Top Dog – Tanner the Border Collie


December 4th, 2011 by



Tanner did not need a fancy bike fit because Tanner preferred not to cycle his bike in public . . . it only drew too much attention.

Tanner – my border collie buddy.

l miss him.

Tanner loves life and in general he likes to run, chase things and eat. A man of simple needs.

Tanner wasn’t counting up his mileage or the time on his 4 paws. He wasn’t using a GPS device or worried about the route. Tanner knew he covered the most ground. Tanner knew he would stay out longer than you if you let him.

Tanner preferred tennis ball work to swiss ball work. He wasn’t worried about his core. In fact if I attempted to do some gym exercises he would look at me with both curiosity and distain – wondering when I was going to stop messing around. He would be fascinated by my ‘aqua pacer beeper’. He liked to lick me and sniff me when I bridged. When I would jump up and down he would get excited, “Yes, yes lets stop messing about and hit the forest’ he would bark. He’d run and find a ball and then come back with a disappointed look when I was back down bridging. You should have seen the look on his face if I ran on the treadmilll – he would give me his ‘man up eh head shake’.

Tanner ran barefoot – not because the Kenyans did when they were young or because he thought it was some sort of quick fitness gain. Tanner was never influenced by marketers, magazine adds or studies funded by random shoe companies. It just saved him time. In fact he would hide or eat shoes in an attempt to save faffing time at the door. Tanner scorned at the thought of  ’5 finger running shoes’ …. ‘are you going to a monkey fancy dress !?‘ he would bark.

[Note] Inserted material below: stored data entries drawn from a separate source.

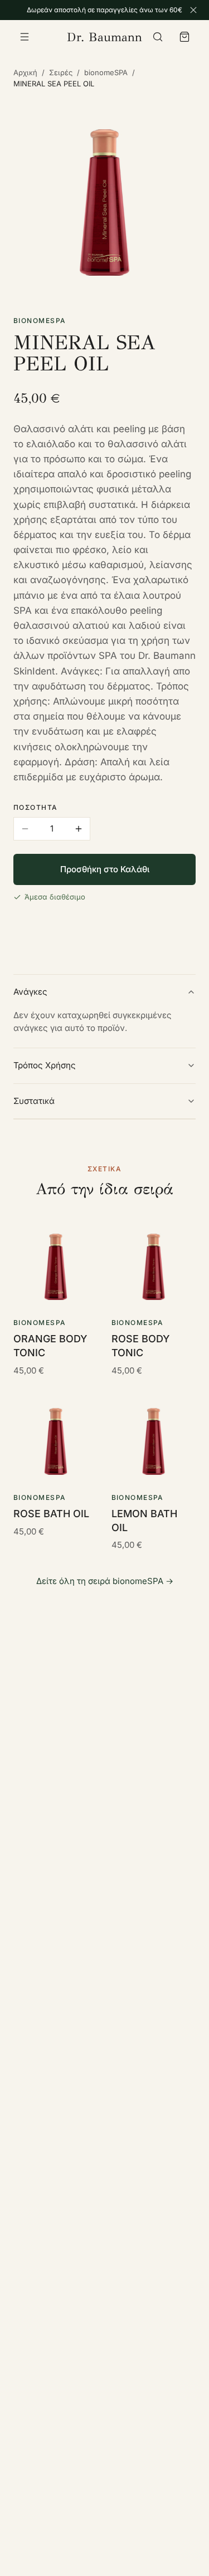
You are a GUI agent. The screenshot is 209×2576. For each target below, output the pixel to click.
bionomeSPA (106, 72)
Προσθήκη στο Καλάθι (104, 869)
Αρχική (25, 72)
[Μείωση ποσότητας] (25, 829)
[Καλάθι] (184, 37)
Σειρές (60, 72)
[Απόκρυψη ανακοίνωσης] (193, 10)
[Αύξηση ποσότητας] (78, 829)
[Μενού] (24, 37)
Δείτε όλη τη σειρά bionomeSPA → (104, 1581)
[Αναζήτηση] (158, 37)
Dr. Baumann (104, 37)
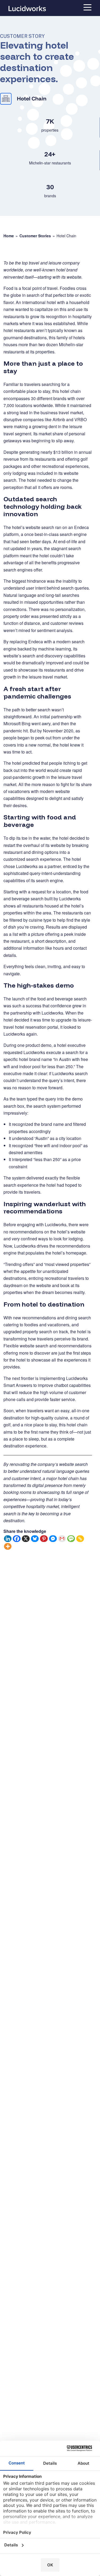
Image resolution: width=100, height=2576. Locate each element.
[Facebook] (17, 1538)
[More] (8, 1546)
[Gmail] (62, 1538)
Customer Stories (35, 235)
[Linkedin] (8, 1538)
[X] (26, 1538)
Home (8, 235)
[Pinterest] (44, 1538)
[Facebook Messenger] (53, 1538)
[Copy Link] (80, 1538)
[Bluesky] (35, 1538)
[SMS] (71, 1538)
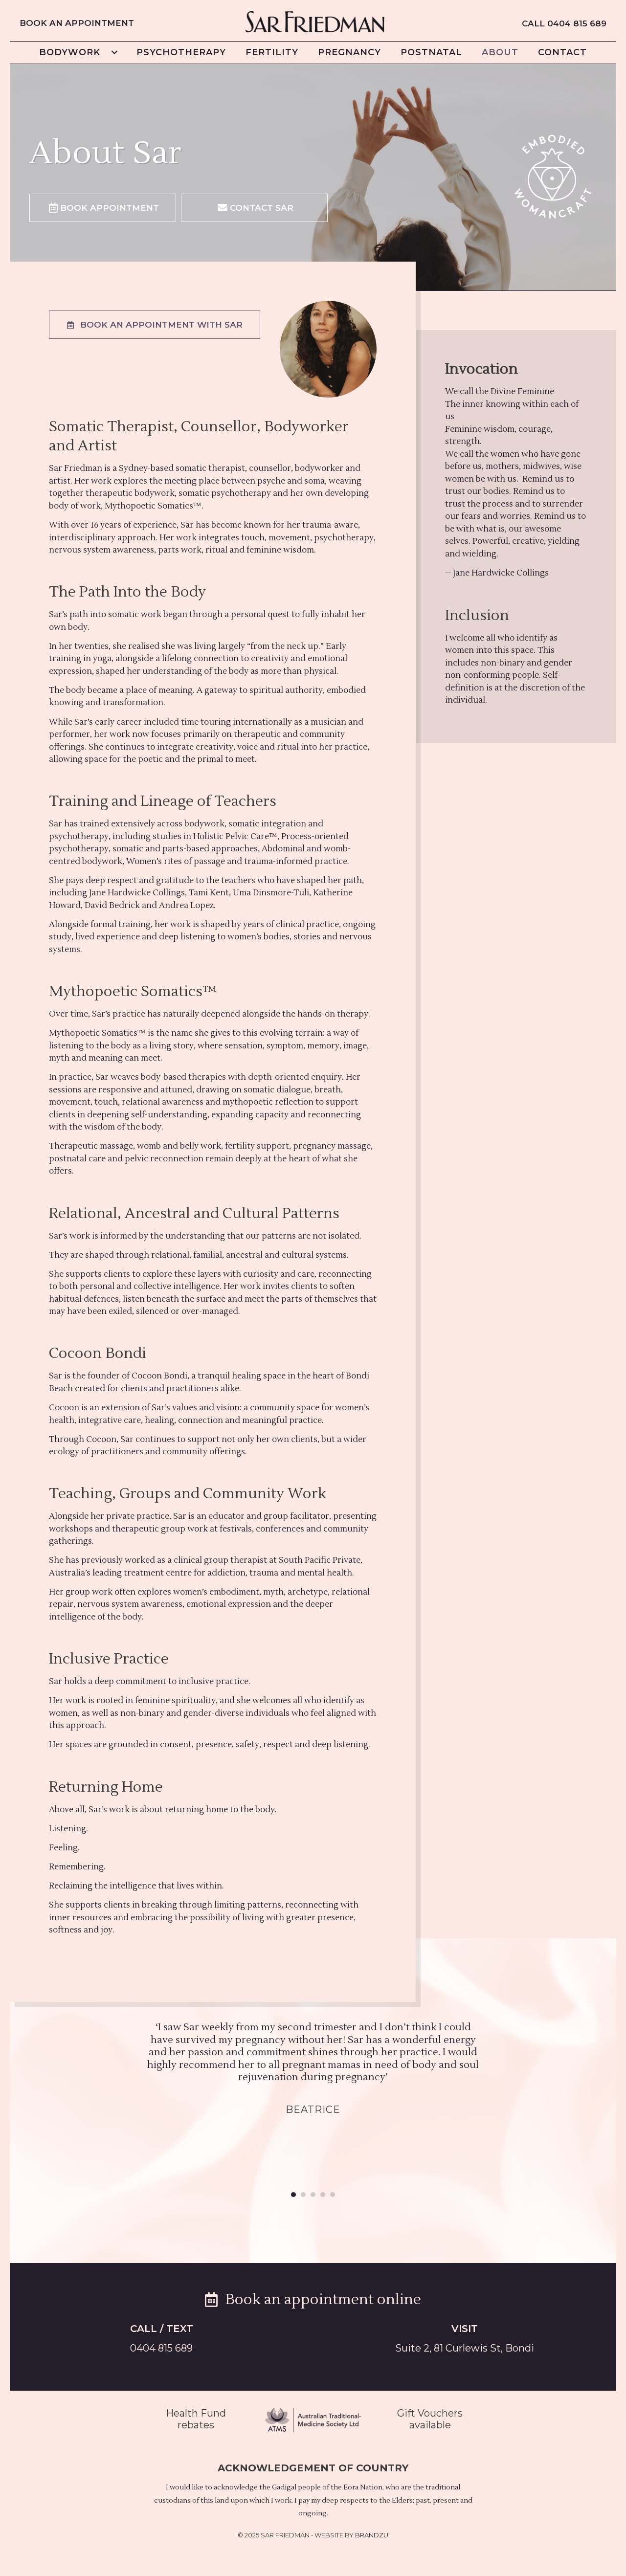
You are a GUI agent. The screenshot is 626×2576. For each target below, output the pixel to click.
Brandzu (371, 2535)
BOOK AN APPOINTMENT (77, 23)
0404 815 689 (161, 2348)
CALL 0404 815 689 (564, 23)
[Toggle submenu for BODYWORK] (114, 52)
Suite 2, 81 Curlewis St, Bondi (464, 2348)
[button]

Although compression socks were acceptable to him in certain circumstances, Tanner never wore compression calf guards. Tanner has yet to see anyone in a golden league meet or major cycling tour wearing calf guards in competition.

He did not have a European agent or Italian coach. He did not fill in whereabouts because he did not use the internet. Mostly he ran intervals whilst others ran slow and steady. ‘Are you teaching yourself to run slow or what ?’ he would bark.

Altitude did not affect Tanner. Sometimes he ran anaerobic frisbie fetching intervals, sometimes Swedish fartlek in the forest. He liked to do circuits of jumps followed by a tempo run / fetch followed by short hill sprints / forage followed by wind sprints/ shuttle runs along a fence (that made other dogs mad though) / he also liked a game of sniff sniff . . oh he loved the girls.

Tanner wasn’t worried about what he ate. He was not obsessed by ‘metabolic efficiency’.  He wasn’t emailing Barry Murray for advice or reading journals. You put food down and Tanner ate it, no questions asked. Gluten (he loved gluten), dairy, meat, fruit, nuts, bits of animal parts glued together by Walmart … he ate it or hid it for later.

The only thing that halted Tanners chow time was someone moving towards the door in a tracksuit. Run time.

Tanner did not sleep. Tanner waited.